■ Exercise:
Reproduce the following lines of the data word for word, starting with the line that contains "Tap the three-dot More icon" and going on through the line that contains "Action: tap(499, 30)".

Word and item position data
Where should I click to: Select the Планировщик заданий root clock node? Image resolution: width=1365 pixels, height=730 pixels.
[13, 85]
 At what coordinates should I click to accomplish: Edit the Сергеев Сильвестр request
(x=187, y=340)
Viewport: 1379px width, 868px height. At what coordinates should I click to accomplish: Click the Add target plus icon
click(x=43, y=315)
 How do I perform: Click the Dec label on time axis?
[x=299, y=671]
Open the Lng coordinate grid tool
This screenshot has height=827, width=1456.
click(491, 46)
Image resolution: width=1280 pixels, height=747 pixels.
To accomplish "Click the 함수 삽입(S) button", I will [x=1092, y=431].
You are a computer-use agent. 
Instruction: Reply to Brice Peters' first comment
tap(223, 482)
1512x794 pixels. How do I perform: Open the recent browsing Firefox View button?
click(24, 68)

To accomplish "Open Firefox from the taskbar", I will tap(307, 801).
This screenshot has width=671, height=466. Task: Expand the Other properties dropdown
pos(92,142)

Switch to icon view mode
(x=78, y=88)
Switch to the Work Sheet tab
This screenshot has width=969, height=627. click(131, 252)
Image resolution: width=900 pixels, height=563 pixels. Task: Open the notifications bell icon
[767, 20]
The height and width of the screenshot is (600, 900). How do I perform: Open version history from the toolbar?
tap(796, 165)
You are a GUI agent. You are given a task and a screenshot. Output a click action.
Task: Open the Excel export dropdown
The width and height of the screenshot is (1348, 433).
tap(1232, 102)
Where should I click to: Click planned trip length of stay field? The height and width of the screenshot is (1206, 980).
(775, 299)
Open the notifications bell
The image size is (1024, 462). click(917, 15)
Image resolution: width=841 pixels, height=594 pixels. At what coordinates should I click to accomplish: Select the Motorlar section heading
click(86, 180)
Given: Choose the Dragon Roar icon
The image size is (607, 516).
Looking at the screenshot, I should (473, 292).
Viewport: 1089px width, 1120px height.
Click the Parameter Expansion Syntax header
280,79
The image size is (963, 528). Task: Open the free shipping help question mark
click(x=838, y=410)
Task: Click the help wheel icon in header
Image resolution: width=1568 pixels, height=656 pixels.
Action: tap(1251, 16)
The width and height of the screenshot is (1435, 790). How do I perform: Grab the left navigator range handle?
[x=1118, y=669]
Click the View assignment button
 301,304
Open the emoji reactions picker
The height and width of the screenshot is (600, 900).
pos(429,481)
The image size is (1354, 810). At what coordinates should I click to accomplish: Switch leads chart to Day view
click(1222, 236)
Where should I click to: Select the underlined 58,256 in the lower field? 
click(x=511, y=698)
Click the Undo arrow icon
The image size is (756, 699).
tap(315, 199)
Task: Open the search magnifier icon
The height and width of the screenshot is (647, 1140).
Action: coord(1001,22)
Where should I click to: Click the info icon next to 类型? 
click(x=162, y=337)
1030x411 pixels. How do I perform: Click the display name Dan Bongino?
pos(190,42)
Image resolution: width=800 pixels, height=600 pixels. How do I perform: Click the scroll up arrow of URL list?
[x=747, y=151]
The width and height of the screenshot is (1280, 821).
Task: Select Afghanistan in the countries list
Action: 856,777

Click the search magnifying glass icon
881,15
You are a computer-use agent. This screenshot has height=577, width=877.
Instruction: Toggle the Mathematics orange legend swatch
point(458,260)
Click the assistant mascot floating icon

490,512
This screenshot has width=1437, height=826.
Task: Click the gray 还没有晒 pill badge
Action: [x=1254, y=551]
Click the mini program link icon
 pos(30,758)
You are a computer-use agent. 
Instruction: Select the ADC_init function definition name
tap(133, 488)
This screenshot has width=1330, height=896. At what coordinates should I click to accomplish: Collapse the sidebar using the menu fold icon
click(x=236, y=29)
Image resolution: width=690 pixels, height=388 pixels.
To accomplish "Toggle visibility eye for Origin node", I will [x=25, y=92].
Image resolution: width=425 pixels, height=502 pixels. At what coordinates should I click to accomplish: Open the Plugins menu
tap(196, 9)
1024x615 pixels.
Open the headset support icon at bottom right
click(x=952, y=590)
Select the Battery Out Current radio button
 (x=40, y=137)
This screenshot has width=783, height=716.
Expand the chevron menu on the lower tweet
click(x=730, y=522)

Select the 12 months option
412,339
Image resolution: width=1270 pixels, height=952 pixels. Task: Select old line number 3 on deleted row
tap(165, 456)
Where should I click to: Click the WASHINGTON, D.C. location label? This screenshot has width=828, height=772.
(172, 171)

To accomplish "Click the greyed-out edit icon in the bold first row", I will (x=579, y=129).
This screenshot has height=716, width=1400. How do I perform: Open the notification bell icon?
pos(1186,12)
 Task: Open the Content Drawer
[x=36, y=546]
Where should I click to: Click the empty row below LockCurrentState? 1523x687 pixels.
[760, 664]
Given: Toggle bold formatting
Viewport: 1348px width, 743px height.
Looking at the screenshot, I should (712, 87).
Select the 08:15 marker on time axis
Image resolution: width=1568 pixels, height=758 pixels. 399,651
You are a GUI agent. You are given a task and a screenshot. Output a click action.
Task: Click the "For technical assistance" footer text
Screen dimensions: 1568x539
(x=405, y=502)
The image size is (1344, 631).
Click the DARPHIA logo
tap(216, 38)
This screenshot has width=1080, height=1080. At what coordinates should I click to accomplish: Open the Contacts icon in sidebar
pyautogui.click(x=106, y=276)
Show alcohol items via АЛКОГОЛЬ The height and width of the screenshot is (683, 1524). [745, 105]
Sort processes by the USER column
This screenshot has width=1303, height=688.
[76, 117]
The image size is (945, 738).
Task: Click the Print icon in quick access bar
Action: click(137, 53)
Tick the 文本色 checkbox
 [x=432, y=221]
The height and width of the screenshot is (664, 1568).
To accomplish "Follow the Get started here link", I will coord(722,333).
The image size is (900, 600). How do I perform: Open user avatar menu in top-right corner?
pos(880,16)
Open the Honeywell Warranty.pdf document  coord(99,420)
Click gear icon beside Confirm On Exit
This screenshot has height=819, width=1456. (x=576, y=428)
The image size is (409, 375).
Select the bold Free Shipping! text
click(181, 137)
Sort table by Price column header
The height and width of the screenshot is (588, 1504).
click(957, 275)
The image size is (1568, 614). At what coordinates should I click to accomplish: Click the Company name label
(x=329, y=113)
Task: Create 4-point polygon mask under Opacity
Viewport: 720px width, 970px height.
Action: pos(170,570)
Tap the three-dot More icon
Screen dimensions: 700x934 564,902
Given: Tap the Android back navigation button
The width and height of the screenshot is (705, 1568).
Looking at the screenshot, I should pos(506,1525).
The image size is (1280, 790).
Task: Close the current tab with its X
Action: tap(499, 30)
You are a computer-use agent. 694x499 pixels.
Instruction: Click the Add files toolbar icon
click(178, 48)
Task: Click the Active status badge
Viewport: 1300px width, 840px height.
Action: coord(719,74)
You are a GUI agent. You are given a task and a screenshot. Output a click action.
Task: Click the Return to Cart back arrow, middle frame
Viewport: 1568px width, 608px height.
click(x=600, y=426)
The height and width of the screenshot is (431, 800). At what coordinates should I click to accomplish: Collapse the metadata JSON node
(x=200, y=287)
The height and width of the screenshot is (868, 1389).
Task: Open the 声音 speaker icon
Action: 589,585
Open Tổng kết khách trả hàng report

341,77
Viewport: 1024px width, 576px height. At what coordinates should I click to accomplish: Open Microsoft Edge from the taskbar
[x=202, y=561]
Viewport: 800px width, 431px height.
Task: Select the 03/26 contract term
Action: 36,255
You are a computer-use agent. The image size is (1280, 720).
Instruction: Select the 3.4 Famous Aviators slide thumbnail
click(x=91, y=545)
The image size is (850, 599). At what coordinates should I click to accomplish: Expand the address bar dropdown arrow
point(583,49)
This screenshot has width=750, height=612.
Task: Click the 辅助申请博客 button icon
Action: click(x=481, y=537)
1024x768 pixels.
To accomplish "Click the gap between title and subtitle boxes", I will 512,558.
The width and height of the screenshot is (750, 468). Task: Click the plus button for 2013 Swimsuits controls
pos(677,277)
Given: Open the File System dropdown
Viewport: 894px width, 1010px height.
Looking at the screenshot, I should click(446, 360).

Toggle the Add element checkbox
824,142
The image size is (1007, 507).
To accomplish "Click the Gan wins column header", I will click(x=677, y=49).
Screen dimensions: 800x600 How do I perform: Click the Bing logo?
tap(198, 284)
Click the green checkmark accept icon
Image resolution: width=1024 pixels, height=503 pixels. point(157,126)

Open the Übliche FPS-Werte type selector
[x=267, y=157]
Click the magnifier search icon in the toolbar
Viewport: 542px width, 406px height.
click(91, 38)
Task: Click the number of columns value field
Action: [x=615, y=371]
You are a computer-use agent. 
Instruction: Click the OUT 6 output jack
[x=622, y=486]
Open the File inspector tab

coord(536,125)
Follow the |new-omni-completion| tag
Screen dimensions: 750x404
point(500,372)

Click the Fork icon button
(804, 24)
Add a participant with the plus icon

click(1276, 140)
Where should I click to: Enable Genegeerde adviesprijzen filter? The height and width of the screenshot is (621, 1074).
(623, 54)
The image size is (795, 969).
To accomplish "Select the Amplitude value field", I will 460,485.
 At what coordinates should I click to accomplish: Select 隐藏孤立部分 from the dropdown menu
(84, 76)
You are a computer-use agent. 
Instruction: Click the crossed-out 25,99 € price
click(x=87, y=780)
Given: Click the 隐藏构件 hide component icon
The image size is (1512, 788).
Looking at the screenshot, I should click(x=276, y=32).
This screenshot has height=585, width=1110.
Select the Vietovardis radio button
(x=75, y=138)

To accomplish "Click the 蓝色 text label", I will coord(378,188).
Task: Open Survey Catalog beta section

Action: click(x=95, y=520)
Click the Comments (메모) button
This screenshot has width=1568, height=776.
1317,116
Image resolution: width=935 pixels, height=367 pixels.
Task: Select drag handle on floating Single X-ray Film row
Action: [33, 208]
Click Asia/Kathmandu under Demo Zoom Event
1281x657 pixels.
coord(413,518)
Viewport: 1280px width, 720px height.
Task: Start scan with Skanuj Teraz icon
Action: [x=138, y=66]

■ Output:
Tap the three-dot More icon
Screen dimensions: 700x934 564,902
Given: Tap the Android back navigation button
The width and height of the screenshot is (705, 1568).
Looking at the screenshot, I should pos(506,1525).
The image size is (1280, 790).
Task: Close the current tab with its X
Action: tap(499, 30)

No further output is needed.